There are many reforms which I should like to see: these include judges being more robust in controlling the length of trials, restoration of the Green Form scheme, and a Contingency Legal Aid Fund.

But over and beyond such reforms, and actual higher spending if it can be wrung out of the Whitehall budgets, I believe that effective radical reform must get to what I see as the root of the problem – the changes in structure and culture. The administration of civil legal aid should be returned to lawyers. I would urge government to undertake a pilot project under which a Circuit in conjunction with local Law Societies would be granted a budget equal to the current spend in its geographical area to run legal aid there. I believe that the legal practitioners could do a better job than the bureaucrats – just as teachers running academy schools do it better than local authorities.

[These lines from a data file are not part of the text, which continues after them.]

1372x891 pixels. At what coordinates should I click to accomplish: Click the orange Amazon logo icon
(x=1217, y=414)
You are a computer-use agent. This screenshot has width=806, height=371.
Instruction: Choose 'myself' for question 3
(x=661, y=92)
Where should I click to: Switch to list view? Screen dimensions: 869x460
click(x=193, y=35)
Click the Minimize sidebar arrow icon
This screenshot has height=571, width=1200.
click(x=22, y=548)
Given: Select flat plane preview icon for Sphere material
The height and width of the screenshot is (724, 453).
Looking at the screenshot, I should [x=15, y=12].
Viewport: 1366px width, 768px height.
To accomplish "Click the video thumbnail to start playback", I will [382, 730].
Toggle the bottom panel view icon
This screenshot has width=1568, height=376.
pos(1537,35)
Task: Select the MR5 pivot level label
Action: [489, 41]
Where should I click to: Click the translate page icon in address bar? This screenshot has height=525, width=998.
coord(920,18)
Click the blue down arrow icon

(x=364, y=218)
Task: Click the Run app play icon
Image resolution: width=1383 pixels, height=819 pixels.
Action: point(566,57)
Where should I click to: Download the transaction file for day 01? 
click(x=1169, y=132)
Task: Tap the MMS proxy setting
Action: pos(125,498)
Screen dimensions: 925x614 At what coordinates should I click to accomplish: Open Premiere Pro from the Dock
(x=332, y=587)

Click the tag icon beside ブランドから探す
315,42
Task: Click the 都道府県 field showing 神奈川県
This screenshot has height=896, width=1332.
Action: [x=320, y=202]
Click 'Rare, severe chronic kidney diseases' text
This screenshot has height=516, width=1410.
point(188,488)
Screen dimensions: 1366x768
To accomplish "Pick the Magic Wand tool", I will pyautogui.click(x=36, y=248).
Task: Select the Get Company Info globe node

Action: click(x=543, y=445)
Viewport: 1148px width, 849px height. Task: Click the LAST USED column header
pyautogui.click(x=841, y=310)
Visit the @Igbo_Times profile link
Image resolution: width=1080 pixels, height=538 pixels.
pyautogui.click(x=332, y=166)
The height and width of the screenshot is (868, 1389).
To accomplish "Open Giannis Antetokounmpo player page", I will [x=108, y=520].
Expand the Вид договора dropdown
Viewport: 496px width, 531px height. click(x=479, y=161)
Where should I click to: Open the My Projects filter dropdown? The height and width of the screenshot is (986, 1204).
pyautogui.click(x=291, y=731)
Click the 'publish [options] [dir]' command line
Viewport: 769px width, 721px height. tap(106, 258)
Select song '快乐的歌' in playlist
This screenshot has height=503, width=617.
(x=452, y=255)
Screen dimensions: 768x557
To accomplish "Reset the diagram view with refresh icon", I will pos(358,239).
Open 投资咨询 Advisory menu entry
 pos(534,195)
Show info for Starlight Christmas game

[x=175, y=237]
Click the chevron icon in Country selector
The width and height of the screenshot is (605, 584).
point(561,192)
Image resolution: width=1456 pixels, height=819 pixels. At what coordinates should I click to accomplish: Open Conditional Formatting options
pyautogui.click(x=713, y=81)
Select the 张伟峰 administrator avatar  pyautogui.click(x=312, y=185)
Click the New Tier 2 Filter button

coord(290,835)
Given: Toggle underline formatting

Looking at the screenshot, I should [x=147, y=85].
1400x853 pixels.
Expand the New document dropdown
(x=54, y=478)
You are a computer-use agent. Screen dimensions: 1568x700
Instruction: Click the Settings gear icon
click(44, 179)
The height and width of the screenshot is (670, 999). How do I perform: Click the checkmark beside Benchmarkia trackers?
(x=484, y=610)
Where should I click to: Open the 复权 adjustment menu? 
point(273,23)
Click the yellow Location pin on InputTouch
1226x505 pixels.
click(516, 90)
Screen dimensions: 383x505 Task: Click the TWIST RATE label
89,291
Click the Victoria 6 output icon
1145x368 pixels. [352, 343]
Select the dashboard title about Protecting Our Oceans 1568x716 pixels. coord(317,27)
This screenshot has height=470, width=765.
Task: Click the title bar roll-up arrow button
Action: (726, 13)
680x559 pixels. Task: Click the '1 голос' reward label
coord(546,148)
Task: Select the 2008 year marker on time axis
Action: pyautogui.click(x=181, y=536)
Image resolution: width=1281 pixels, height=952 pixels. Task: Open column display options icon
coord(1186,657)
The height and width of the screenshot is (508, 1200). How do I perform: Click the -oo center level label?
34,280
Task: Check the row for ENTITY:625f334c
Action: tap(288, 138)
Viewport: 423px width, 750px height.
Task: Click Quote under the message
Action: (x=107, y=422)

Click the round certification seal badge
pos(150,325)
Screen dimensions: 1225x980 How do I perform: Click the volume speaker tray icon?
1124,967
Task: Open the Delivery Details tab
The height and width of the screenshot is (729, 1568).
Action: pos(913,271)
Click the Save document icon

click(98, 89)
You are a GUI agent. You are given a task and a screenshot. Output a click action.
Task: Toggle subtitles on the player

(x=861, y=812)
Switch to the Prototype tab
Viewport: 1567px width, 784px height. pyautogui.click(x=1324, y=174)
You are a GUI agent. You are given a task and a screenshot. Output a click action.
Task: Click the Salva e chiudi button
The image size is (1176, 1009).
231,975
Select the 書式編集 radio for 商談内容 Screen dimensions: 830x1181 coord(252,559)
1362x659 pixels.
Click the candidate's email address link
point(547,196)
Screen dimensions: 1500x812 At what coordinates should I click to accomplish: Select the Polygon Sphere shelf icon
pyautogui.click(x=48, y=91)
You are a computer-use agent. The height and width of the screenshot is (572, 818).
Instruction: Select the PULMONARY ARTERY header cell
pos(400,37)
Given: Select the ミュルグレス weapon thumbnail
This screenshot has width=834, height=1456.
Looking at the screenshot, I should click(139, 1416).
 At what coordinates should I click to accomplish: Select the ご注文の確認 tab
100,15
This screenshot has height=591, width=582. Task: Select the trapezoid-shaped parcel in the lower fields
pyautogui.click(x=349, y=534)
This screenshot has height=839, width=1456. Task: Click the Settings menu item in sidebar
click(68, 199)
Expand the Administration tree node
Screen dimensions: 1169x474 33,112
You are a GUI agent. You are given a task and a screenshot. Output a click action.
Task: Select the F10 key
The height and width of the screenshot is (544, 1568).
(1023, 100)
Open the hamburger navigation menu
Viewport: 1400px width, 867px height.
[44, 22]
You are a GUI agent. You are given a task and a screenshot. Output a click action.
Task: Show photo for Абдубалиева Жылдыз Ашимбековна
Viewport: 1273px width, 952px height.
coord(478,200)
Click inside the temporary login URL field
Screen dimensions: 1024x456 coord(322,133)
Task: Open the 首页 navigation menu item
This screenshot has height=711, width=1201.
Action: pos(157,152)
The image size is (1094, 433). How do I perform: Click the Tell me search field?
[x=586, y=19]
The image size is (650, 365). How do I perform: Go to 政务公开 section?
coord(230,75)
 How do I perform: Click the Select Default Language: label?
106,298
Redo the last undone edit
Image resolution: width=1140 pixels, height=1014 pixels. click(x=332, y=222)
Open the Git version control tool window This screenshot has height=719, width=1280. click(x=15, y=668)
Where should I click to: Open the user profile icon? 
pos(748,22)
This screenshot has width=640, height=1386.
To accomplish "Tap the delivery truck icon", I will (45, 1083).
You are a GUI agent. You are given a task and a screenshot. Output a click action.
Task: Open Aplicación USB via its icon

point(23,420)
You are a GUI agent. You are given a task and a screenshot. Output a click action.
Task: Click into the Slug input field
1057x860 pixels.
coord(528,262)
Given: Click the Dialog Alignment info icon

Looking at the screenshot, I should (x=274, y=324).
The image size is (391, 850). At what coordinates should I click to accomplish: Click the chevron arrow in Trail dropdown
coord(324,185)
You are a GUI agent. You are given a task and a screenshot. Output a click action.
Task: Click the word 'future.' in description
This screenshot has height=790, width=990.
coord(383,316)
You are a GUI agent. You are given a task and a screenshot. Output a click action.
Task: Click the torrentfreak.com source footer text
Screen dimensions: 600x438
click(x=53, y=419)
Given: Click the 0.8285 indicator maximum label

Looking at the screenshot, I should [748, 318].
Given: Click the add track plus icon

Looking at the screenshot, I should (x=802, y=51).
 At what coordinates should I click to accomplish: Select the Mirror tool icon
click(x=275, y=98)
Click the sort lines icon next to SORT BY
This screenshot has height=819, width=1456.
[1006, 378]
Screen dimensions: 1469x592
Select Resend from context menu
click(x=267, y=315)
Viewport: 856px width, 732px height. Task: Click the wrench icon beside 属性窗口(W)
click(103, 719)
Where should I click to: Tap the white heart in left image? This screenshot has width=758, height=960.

One principle should be that, like trustees, and like the members of the old legal aid committees, the barristers and solicitors who make decisions on the merits of applications would be unpaid. This, in itself, would yield a modest saving, bearing in mind that the civil servants who do this at present are salaried. I suspect that the efficiency savings would be greater, as all concerned come to regard the wise expenditure of the local funds as a serious responsibility to be discharged in accordance with our profession’s own highest standards of care for clients. This could herald a new ethos in legal aid – or, perhaps I should say, a return to the ethos of legal aid’s earlier golden age. 

This article is a summary of Reforming Legal Aid – The Next Steps by Anthony Speaight QC (Politeia: April 2022). The full paper can be read here.

* There were two extensions in cover outside of court proceedings, namely attendance by solicitors at police stations, and representation in mental health tribunals, but the costs of these is not such as to modify the picture significantly.

** Figures not necessarily collected on a like-for-like basis over the 20th century and not comparable with RDEL figures for the post-2004/5 period or based, like these, on modern accounting processes. Even with the difficulty of presenting a like-for-like picture, or the high inflation of the 1970s, and lower but consistent inflation in the Thatcher years, these were significant rises. I am most grateful to the Legal Aid Statistics Department for their help in supplying the cash figures and the clear explanation of the difficulties in assessing these. Source: ‘Reforming Legal Aid’, by Sheila Lawlor, Gavin Rice, Jonathan Fisher QC, Max Hardy, Edite Ligere & James Taghdissian, pp1-2.